Some seem to think that zoning variances are easy to get. That may be true if you want to get one or two. Many new urban projects have required 30 or 40 variances. Try getting that through.

1. What are your observations regarding zoning laws? Is it possible to get them changed?

Zoning was originally designed to prevent incompatible land uses occurring next to each other, e.g. a junk yard between two $5 million mansions. However, they may have been used by a lot of communities to prevent, e.g, poor people from moving in. The former is a legitimate use of zoning, but the latter is not.

Of course, you can get zoning changed, but land developers are better at it. If you want to affect the zoning in your own area, you have to go to meetings and tell people what you think about their plans. And if you really want to change it, you have to get on the local planning commissions and get involved in the planning yourself. The latter seems to be far too much work for most people. They prefer to just sit around and complain.

2. How about subdivision laws? Are these falling by the wayside, in areas with high bankruptcies? Have readers had success in changing them?

Well, once a subdivision developer goes bankrupt, the plans are more or less up in the air. Lawyers would argue that they aren't, but lawyers would argue that black is white and up is down. Realistically, a community that has to deal with bankrupt developers should be heating irons in the fires and readying the whips and chains for the day that the bankers and lawyers show up. There's no point in being nice to them just because they lost their shirts because of own their stupidity and greed.

3. What zoning laws have been successful in Europe in keeping cities compact and walkable?

In Europe, it was not zoning laws that determined the form of the cities, it was the fact than in the post-WWII era they could not afford to build new freeways. However, they could afford to keep the existing rail and bus systems running. Also, the fact that they could not afford to import large amounts of gasoline meant that they taxed it very heavily, which strongly discouraged people from driving. Hence, compact and walkable was the type of city they got.

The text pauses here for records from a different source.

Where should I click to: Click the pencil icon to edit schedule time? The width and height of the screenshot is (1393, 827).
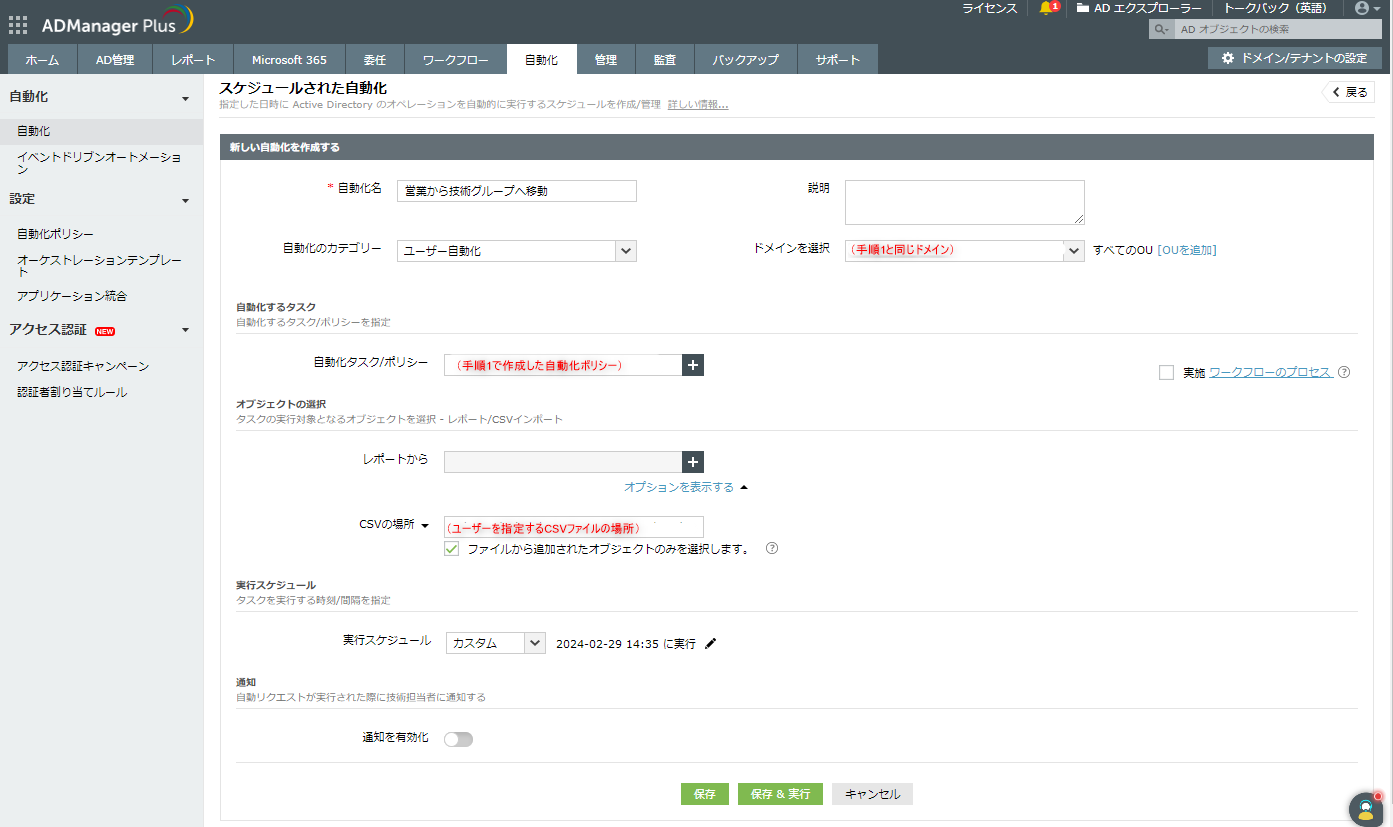711,643
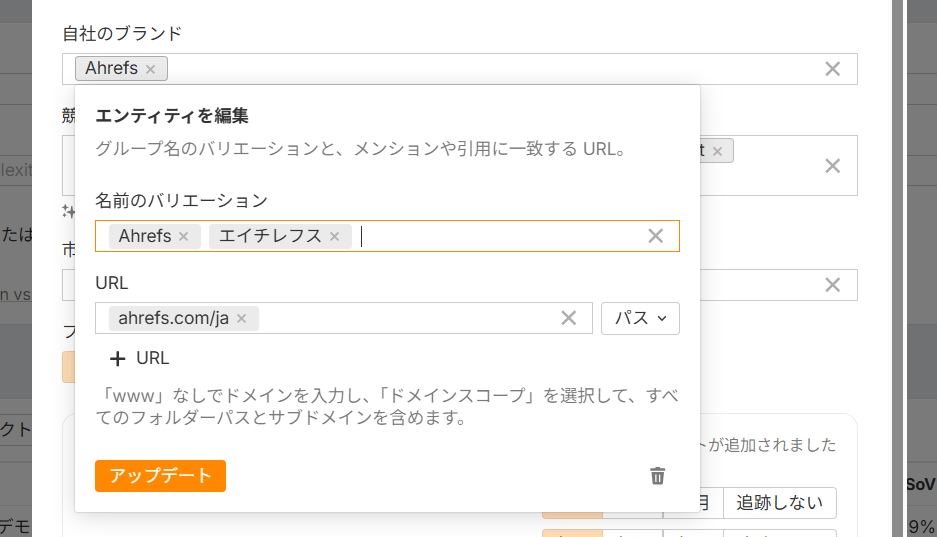Click the Ahrefs brand entity chip
Image resolution: width=937 pixels, height=537 pixels.
[x=111, y=69]
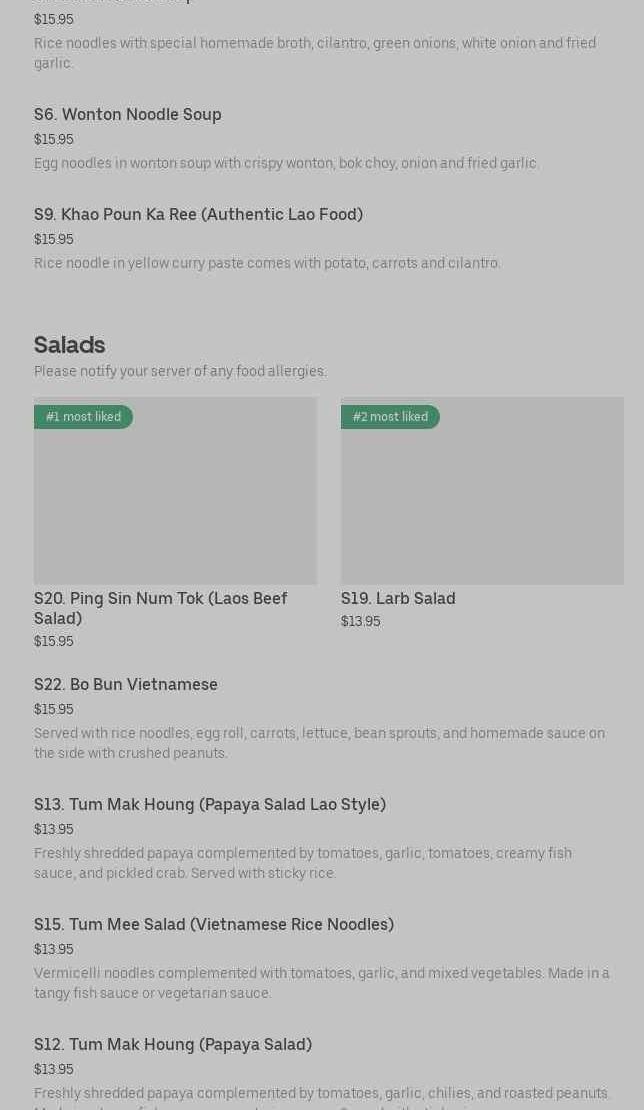Choose the S19. Larb Salad title
The height and width of the screenshot is (1110, 644).
[x=398, y=598]
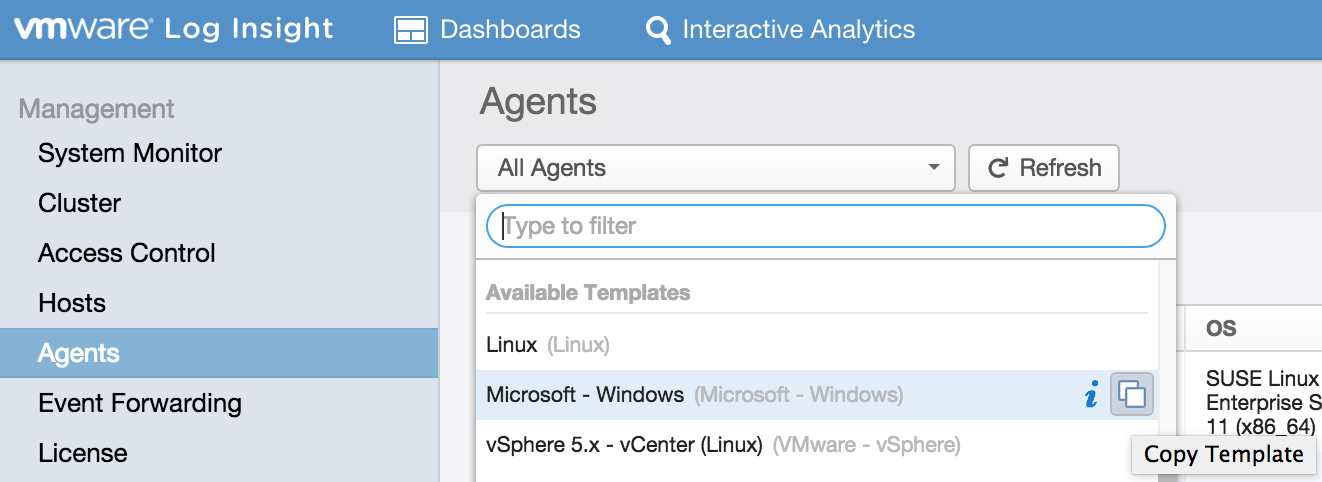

4. Are there any zoning laws you find particularly onerous?

The ones that mandate, for instance, huge houses on one-acre (or larger) lots, with huge setbacks from the property line, and large amounts of nominally free parking. Huge McMansions on vast lots are not going to be viable in the post-peak oil era, so we shouldn't build them. You need at least 8 dwelling units per acre to support any kind of affordable public transit system, so that should be the minimum target density. You may not be able to afford gasoline or diesel fuel, so you need to plan for the wind-powered electric trains and electric trolley buses you might be able to afford to travel on. I wouldn't bet on electric cars being affordable for the non-rich.

I admit I don't know much about zoning laws, but this bit and this bit and their follow up at The American Conservative magazine (with links to other points in the political blogosphere) deal with the issue and were somewhat informative.

It's interesting and comforting that some conservatives are taking up the anti-sprawl message, in the name of the free market.